Polycystic ovary syndrome (PCOS) is a common hormone disorder that affects a significant number of women. PCOS is characterized by irregular ovulation and menstruation, pregnancy complications, and insulin resistance, with the condition often exacerbated by being overweight. Recent studies have highlighted the association between hormonal changes in PCOS and variations in immune system B cells.
In a recent research paper, scientists investigated the impact of B cells on the development of PCOS, aiming to uncover potential new treatment approaches (Figure 1). Blood samples were collected from women with PCOS, revealing abnormal variations in the frequency of different B cell populations compared to healthy women. Notably, the study identified the presence of double negative B cells, a heterogeneous group that includes subtypes associated with potential autoimmune functions.
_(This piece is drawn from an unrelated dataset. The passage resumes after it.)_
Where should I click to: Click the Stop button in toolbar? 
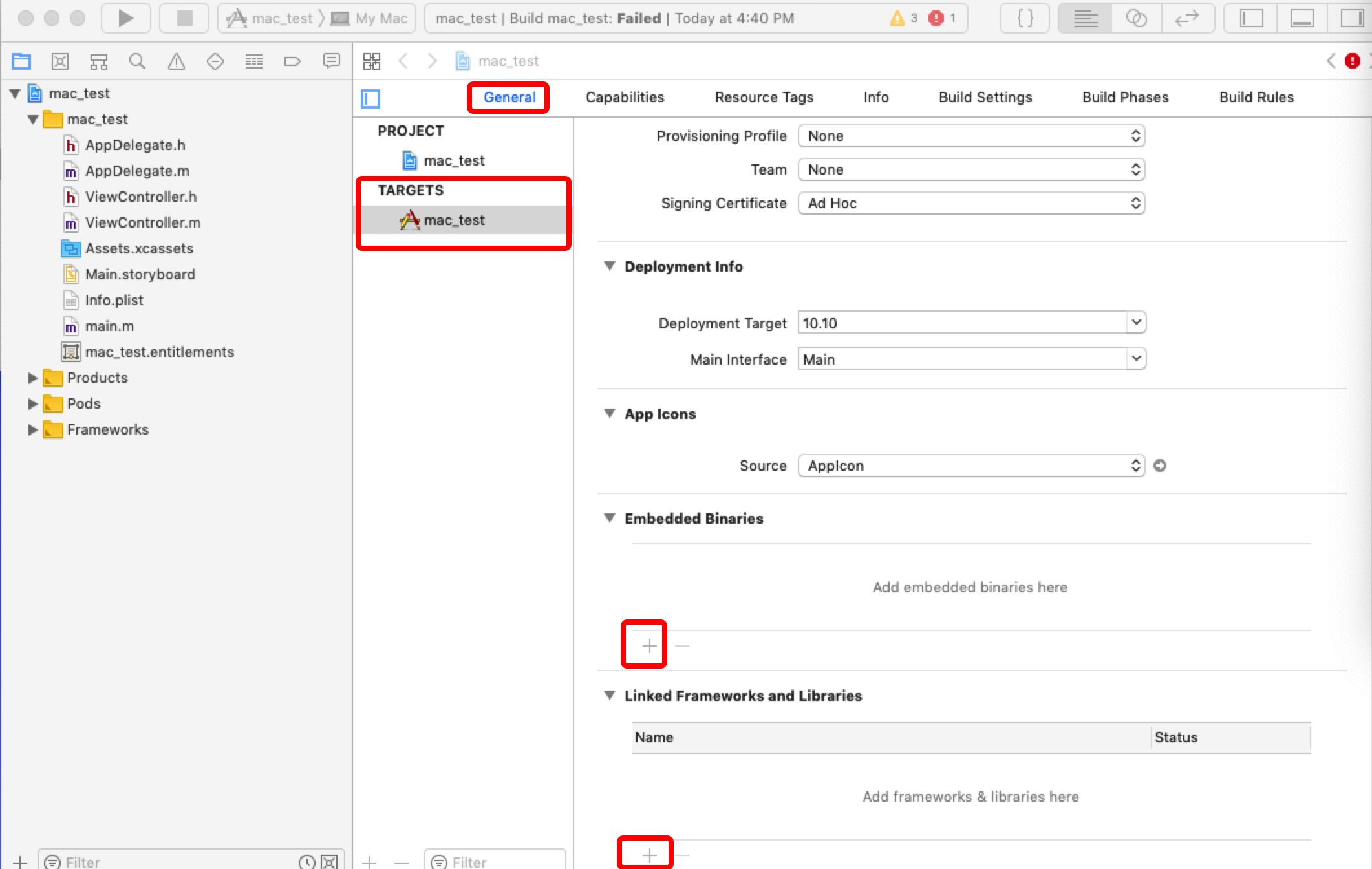point(184,18)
To further understand the role of B cells, the researchers conducted experiments on mice. They exposed mice lacking B cells to androgens, a group of hormones implicated in PCOS. PCOS-like mice exposed to androgens displayed altered frequencies of B cells, mirroring the findings in women with PCOS. However, concurrent treatment with a drug that blocks androgen receptors prevented these B cell alterations in both blood and tissues, including the ovaries and endometrium.
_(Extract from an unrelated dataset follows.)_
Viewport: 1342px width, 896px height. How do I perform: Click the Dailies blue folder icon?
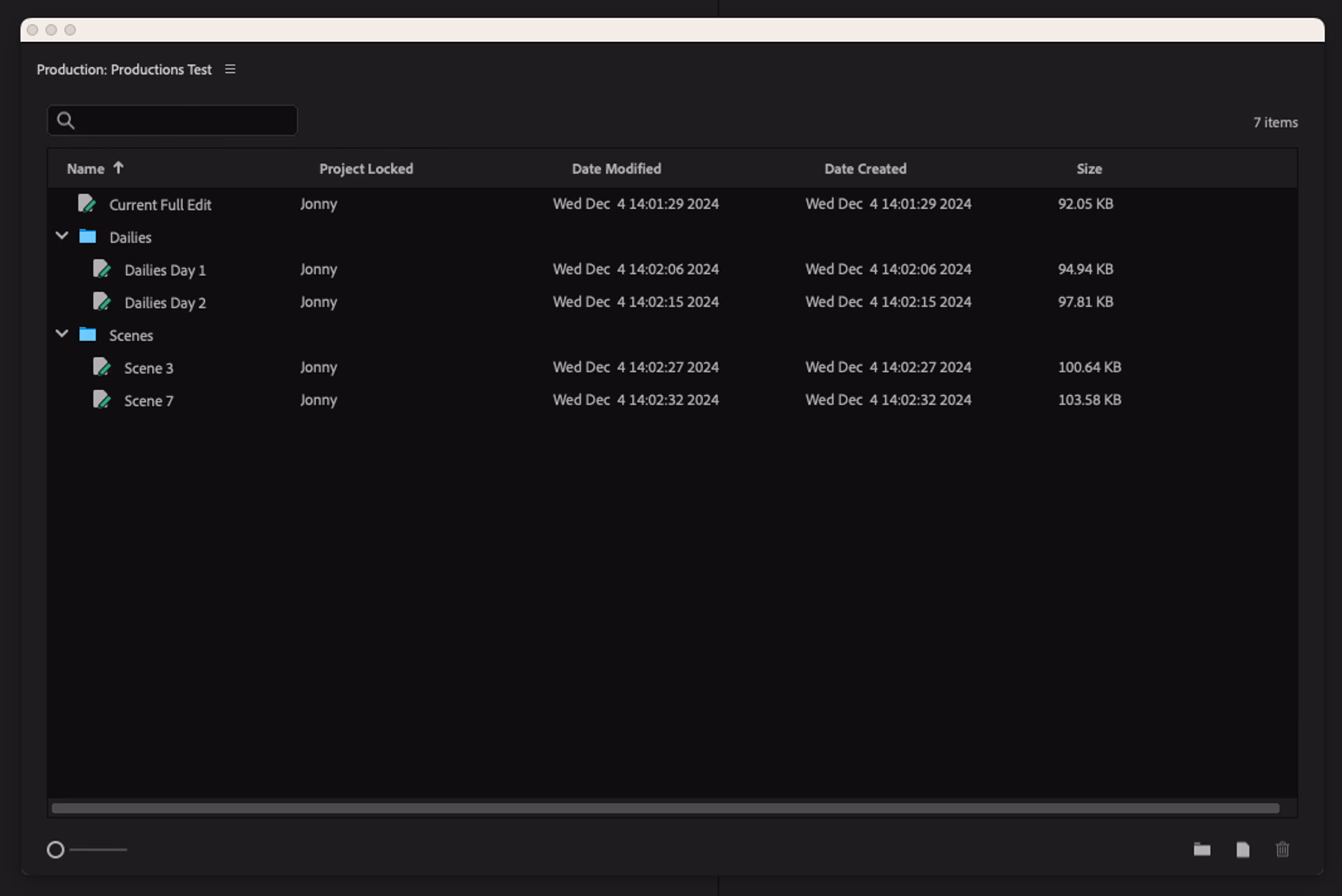(x=88, y=236)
In conclusion, while androgens are necessary for the development of PCOS, the role of B cells in the syndrome remains unclear. The study highlights that B cells are affected in PCOS, potentially contributing to an increased susceptibility to certain comorbidities. However, the findings suggest that B cells do not cause PCOS itself. Further research is needed to fully elucidate the precise role of B cells in PCOS and to explore their potential as therapeutic targets for managing the condition and associated complications.
Journal article: Ascani, A, et al., 2023. The role of B cells in immune cell activation in polycystic ovary syndrome. eLife.